_Brief:_ Everything from the line with "Click the Entrepreneurial row label" to the final line of the records should be reproduced word for word, with both of those lines kept.

Material provided: Begin

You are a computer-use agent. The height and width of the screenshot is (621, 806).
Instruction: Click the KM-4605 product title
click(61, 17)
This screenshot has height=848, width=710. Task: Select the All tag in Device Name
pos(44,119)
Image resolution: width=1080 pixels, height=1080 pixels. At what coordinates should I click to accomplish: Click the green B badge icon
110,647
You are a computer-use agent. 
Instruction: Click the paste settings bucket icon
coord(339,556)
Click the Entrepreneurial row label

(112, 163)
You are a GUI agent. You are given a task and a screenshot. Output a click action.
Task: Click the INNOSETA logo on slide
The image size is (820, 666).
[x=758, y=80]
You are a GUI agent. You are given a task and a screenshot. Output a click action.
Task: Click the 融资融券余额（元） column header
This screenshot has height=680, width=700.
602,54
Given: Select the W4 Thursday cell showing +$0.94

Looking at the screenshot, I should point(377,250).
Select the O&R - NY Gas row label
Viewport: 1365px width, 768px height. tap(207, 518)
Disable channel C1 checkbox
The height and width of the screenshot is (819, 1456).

Material provided: End

_Solution to this problem:_
Click the Entrepreneurial row label

(112, 163)
You are a GUI agent. You are given a task and a screenshot. Output a click action.
Task: Click the INNOSETA logo on slide
The image size is (820, 666).
[x=758, y=80]
You are a GUI agent. You are given a task and a screenshot. Output a click action.
Task: Click the 融资融券余额（元） column header
This screenshot has height=680, width=700.
602,54
Given: Select the W4 Thursday cell showing +$0.94

Looking at the screenshot, I should point(377,250).
Select the O&R - NY Gas row label
Viewport: 1365px width, 768px height. tap(207, 518)
Disable channel C1 checkbox
The height and width of the screenshot is (819, 1456).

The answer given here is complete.